In Coney Island (1917), Fatty really lets loose, ditching his wife by hiding in the sand, stealing Al St. John's girl, getting Buster thrown into the water, dressing in drag, winding up in jail and knocking out all the police and then locking his furious wife in the cell herself! There's plenty of mayhem on the midway here.

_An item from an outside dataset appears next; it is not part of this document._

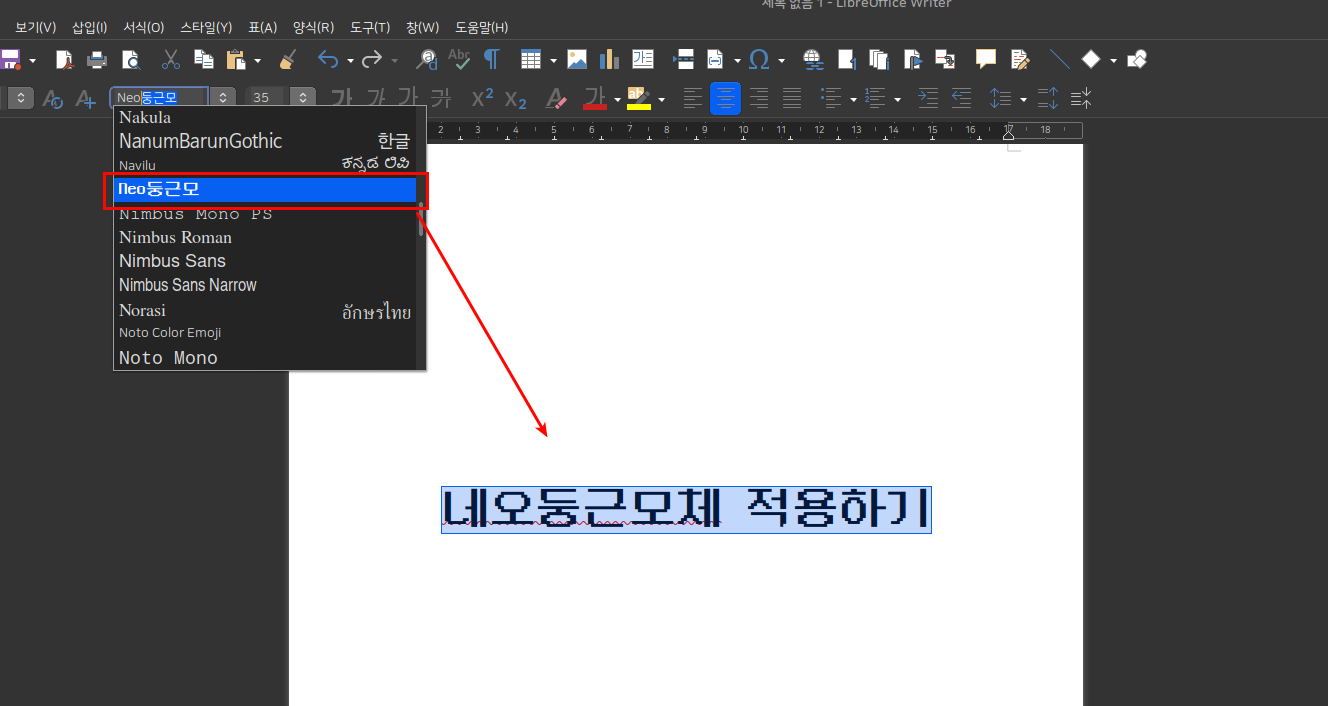The width and height of the screenshot is (1328, 706).
Task: Click the Undo arrow icon
Action: pos(328,60)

Another purely knockabout short is The Rough House (1918). Fatty stars as Mr. Rough, whose household help (including Al St. John and Alice Lake, as well as Buster) is less than competent. When the help begins a knockdown fight, Fatty is soon in it too, and the house is more or less demolished in the first reel. St. John is at his best here as the homicidal cook; one truly believes he's completely mad. When Mrs. Rough and her mother return home, Fatty finds himself demoted to cook himself. The story somewhat drags with the addition of two phony dukes who mark the house for theft, and Buster and Al's reappearance as police, but the first half of the film is as funny as anything I've seen.

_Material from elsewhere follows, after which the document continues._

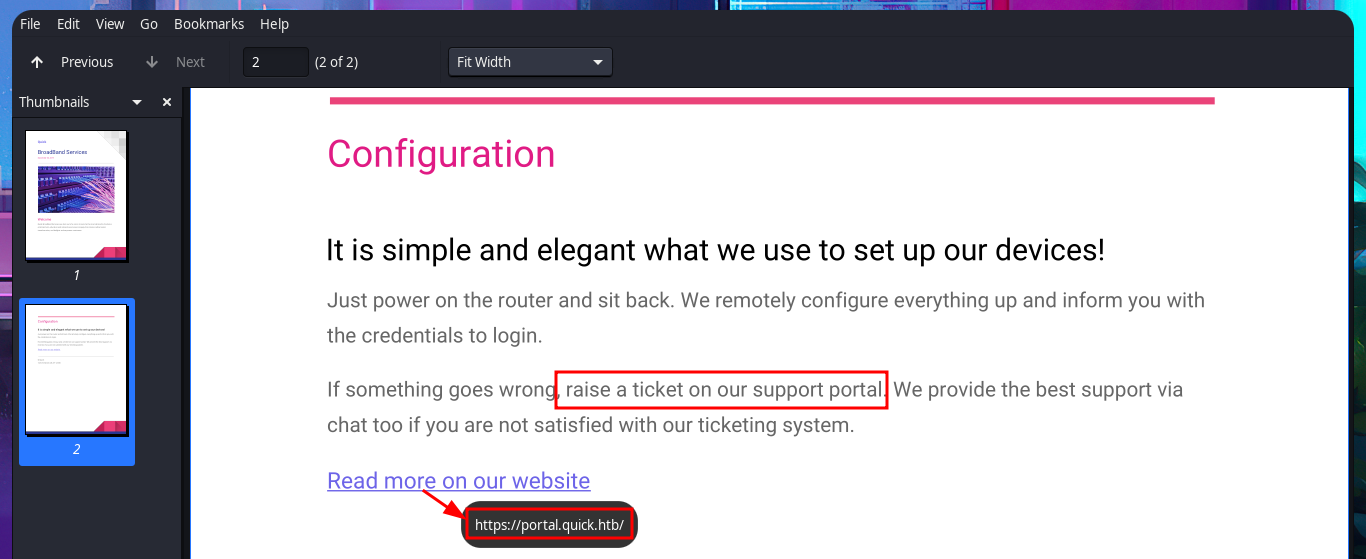1366x559 pixels.
Task: Click the portal.quick.htb URL tooltip
Action: coord(549,525)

Winding up the program is The Garage (1920), the final Arbuckle-Keaton collaboration. Here we see Keaton really graduate to full-fledged co-star, with as much to do as Fatty himself, if not more. The two of them are the local mechanics/dog catchers/firemen, and predictably cause mayhem and trouble with all three of these jobs. Keaton has a very funny bit where he loses his pants to Luke the Dog, then tries to masquerade as a Scotsman, swiping the kilt from a billboard advertising Harry Lauder, a popular Scots vaudevillian. While not as lowbrow as the earlier shorts, it is quite humorous and good for many a laugh.

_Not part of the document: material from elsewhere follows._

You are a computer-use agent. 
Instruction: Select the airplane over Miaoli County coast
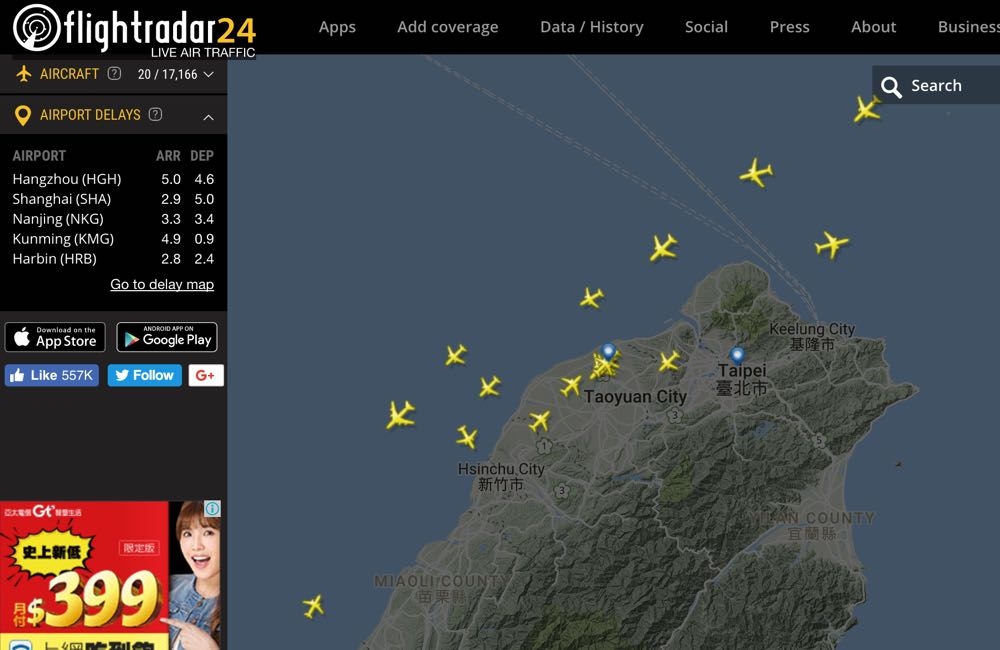pyautogui.click(x=313, y=606)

Between these two discs, there's plenty of first-rate slapstick comedy fun to be had. Highly enjoyable, and highly recommended.
Rating for Style: A-
Rating for Substance: A-
|Aspect Ratio||1.33:1 - Full Frame|
|Original Aspect Ratio||yes|
Image Transfer Review: All of the films on the disc are taken from 35mm masters. The detail visible is often dazzling. There is some flickering and speckling throughout, but these films are over 80 years old and we should be glad they exist at all. The second reel of Coney Island tends to be overly contrasty, and The Garage has a rather washed out appearance. However, they are all watchable. In a few spots, there is dirt and fuzz clinging to the aperture; it's not clear if this is printed into the source or if it was a problem in the transfer to video.
Image Transfer Grade: B-
Audio Transfer Review: The audio is a newly recorded score composed and performed by the Alloy Orchestra, which has appeared on a number of silent DVDs so far. As befits slapstick comedy, the music is comparable to Danny Elfman's score for Pee-Wee's Big Adventure, and hardly ever stops for breath. Full of rollicking good humor, the score is a definite plus to this transfer. The shorts here also get a somewhat more sentimental and moody score than appears on Vol. One, making for a nice contrast to the wild and woolly music that appears in the rest of the disc. Hiss and noise are nonexistent, and the sound comes through crisply and clearly, with good bass extension.
Audio Transfer Grade: A-
Disc ExtrasStatic menu
Scene Access with 15 cues and remote access
Extras Review: Other than a single page of notes on the insert, there are no extras present at all. This is rather disappointing with such historically important shorts. Chaptering is rather inadequate as well, with only 3 chapter stops for each two-reel film.
Extras Grade: D-
Final CommentsThis disc and its companion DVD display silent slapstick at its finest and should help redeem the memory of Fatty Arbuckle. To my mind, these are much funnier than Chaplin's much-vaunted two-reel films and are a worthwhile addition to anyone's library.